>> begin WORKING DATA
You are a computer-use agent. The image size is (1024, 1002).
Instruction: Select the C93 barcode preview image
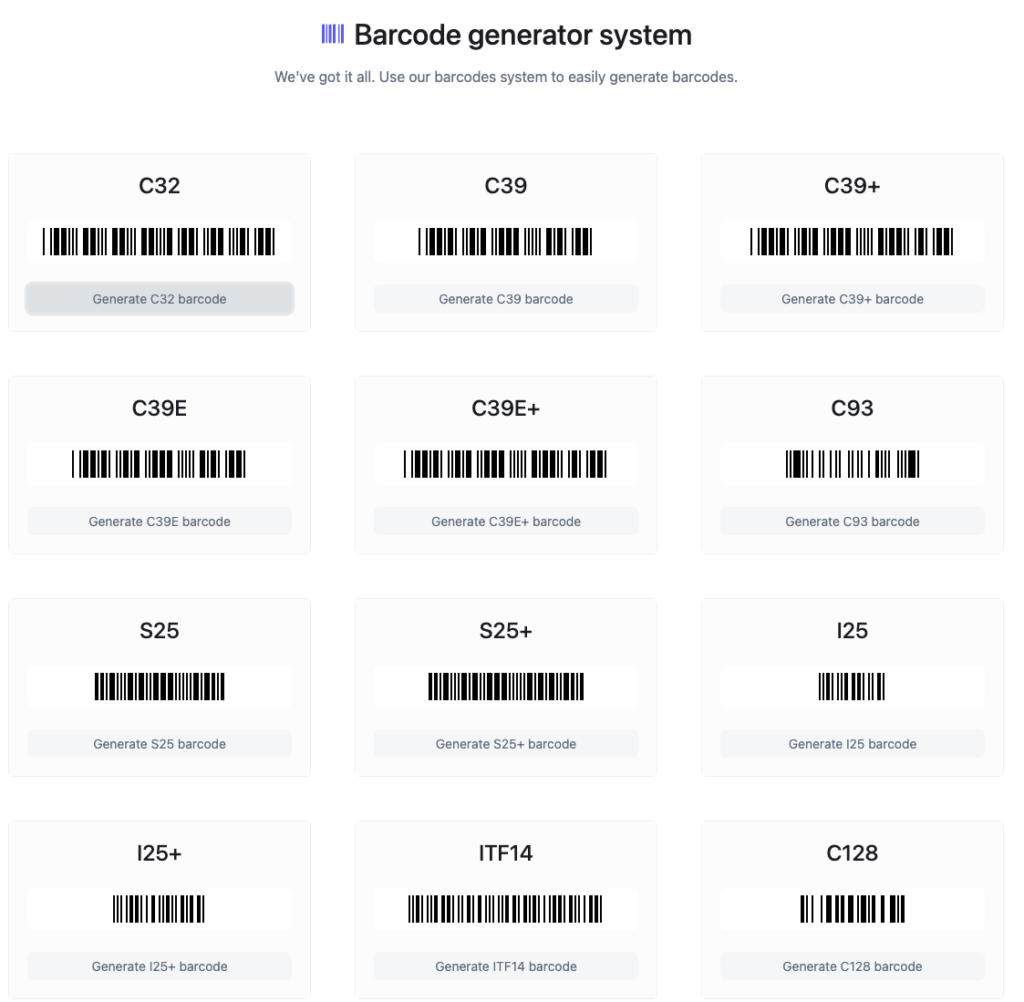tap(852, 464)
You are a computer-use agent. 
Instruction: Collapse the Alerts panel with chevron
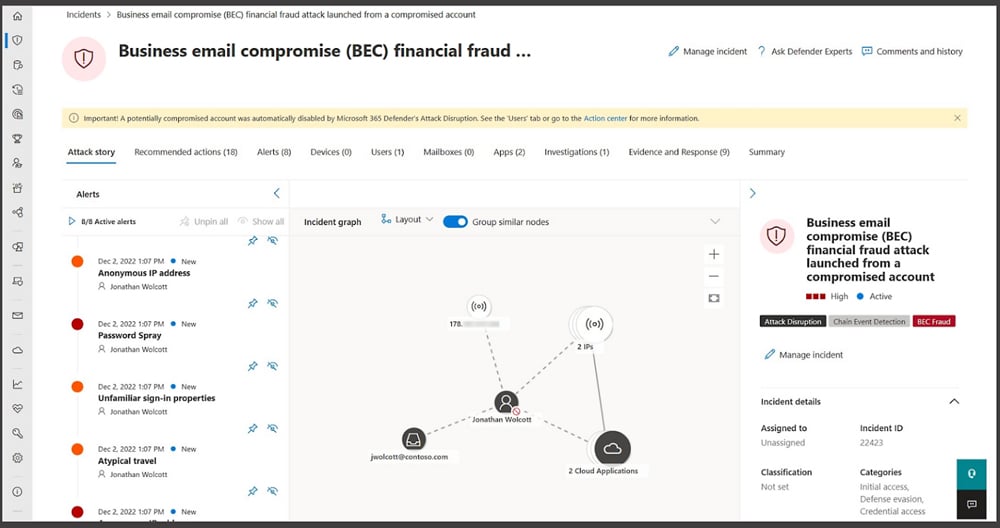pos(277,194)
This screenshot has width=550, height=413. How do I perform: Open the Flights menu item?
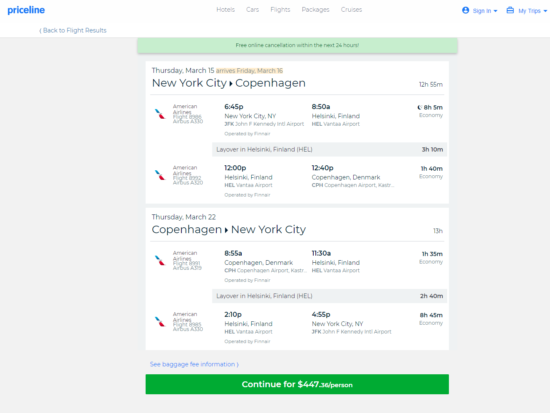280,9
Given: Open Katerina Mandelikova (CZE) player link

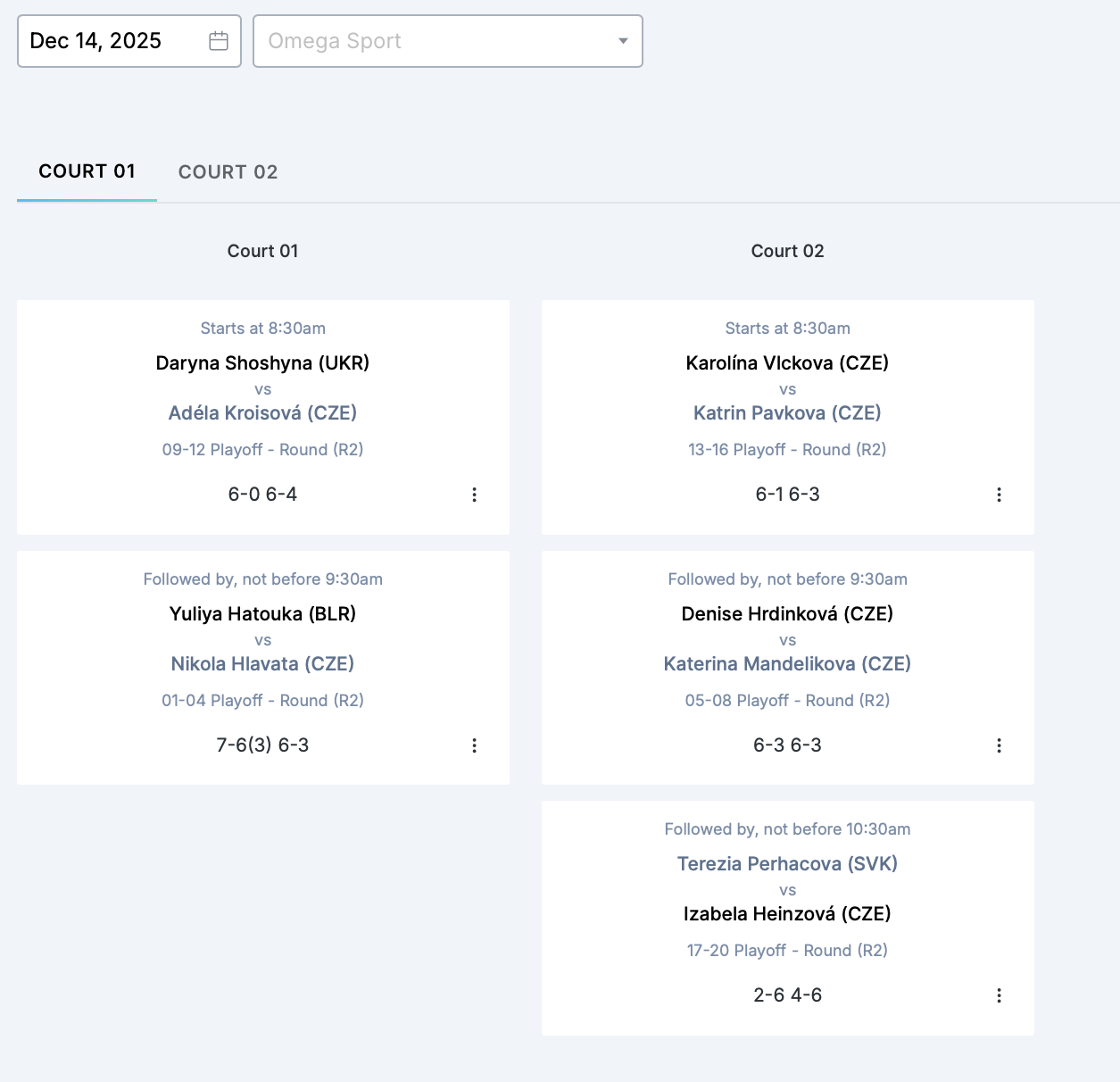Looking at the screenshot, I should click(787, 663).
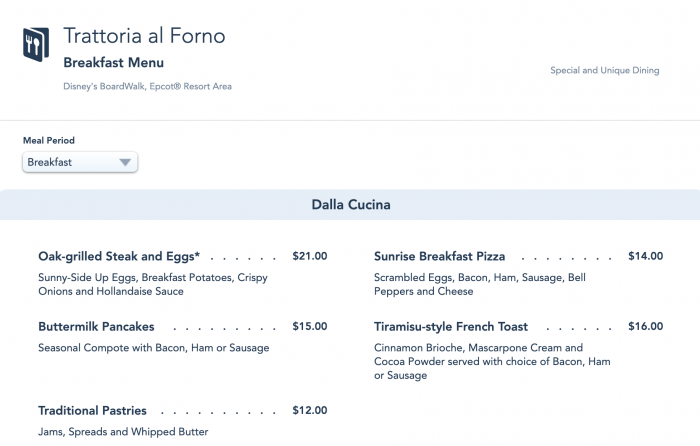Open the Meal Period Breakfast dropdown
The width and height of the screenshot is (700, 446).
point(80,162)
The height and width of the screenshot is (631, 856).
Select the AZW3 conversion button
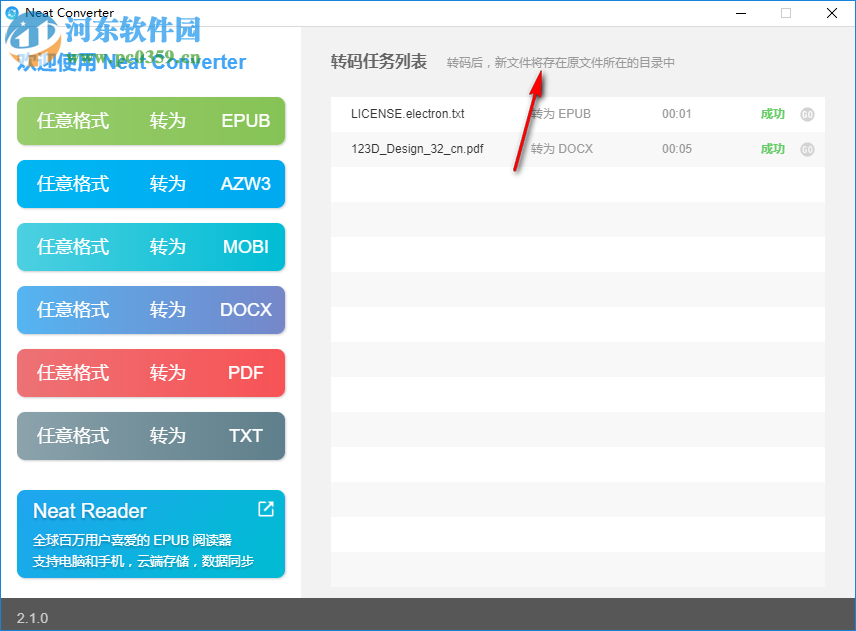point(150,184)
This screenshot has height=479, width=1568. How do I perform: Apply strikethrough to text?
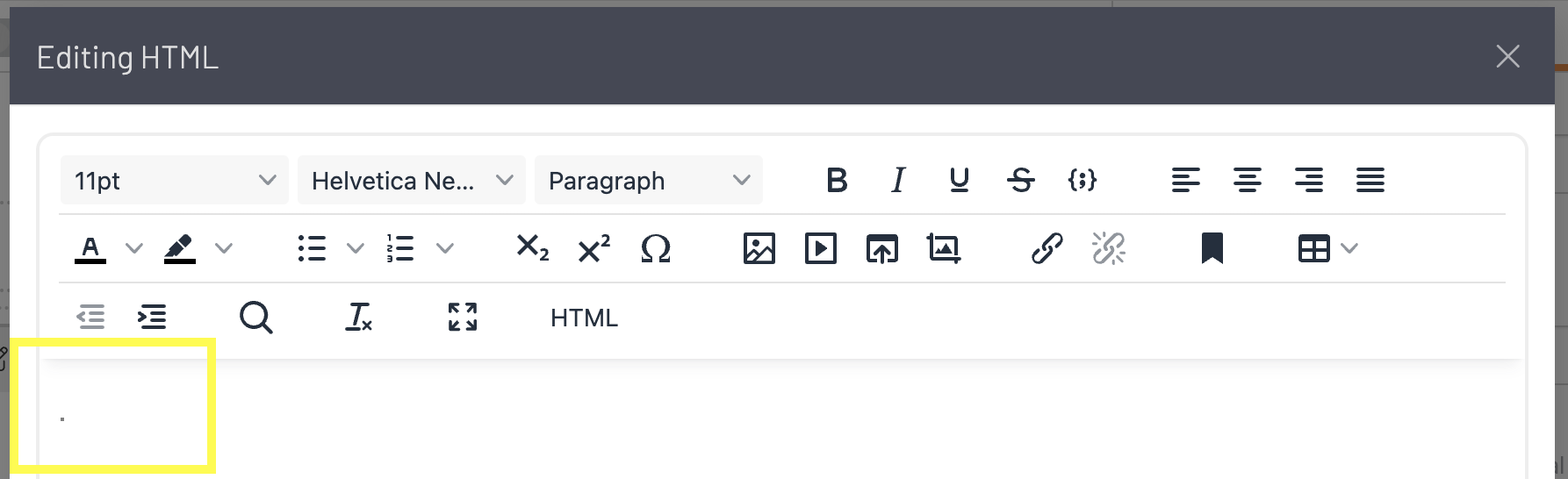click(x=1020, y=181)
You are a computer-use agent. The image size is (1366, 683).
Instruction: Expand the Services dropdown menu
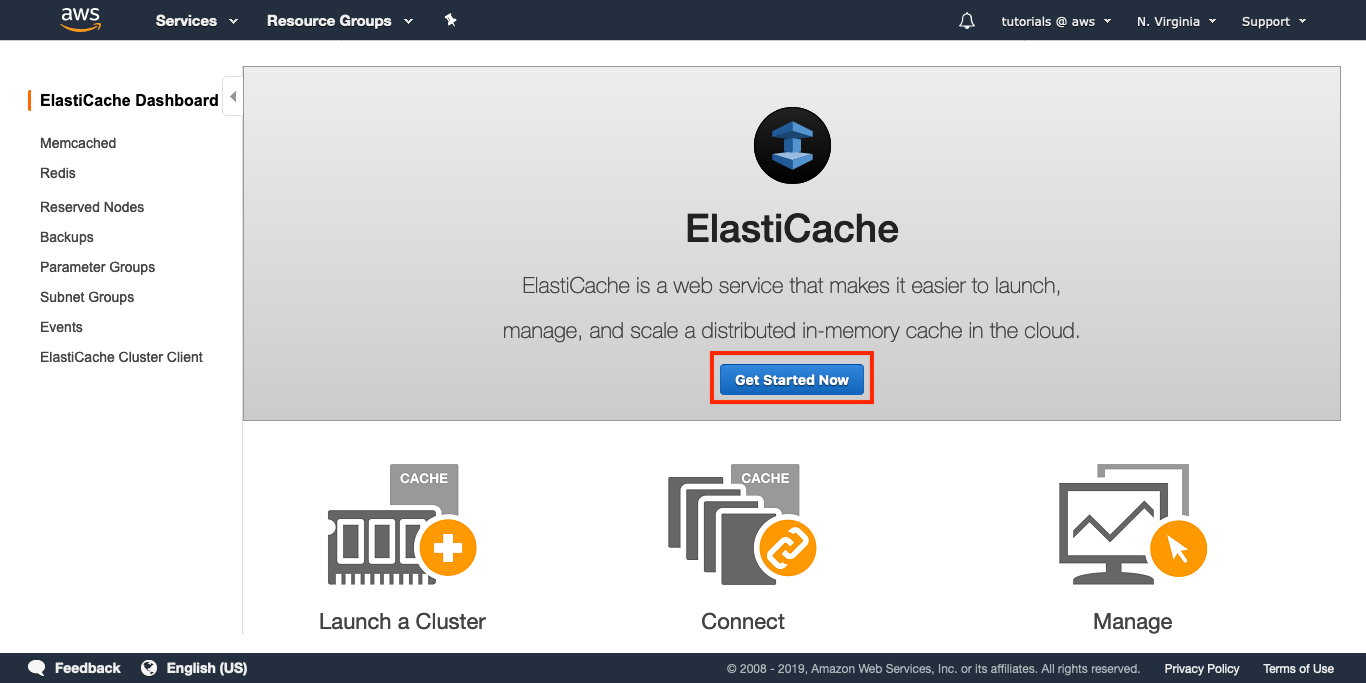point(196,21)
>> end WORKING DATA
TASK INSTRUCTIONS →
Copy out every line of the entries above word for word, omitting the pictures.

WRITTEN RESPONSE →
You are a computer-use agent. The image size is (1024, 1002).
Instruction: Select the C93 barcode preview image
tap(852, 464)
You are a computer-use agent. 
Instruction: Collapse the Alerts panel with chevron
pos(277,194)
This screenshot has width=550, height=413. How do I perform: Open the Flights menu item?
280,9
Given: Open Katerina Mandelikova (CZE) player link

Looking at the screenshot, I should click(787, 663).
Open the Meal Period Breakfast dropdown
The width and height of the screenshot is (700, 446).
point(80,162)
The height and width of the screenshot is (631, 856).
Select the AZW3 conversion button
point(150,184)
This screenshot has height=479, width=1568. How do I perform: Apply strikethrough to text?
click(x=1020, y=181)
You are a computer-use agent. The image size is (1366, 683).
Instruction: Expand the Services dropdown menu
point(196,21)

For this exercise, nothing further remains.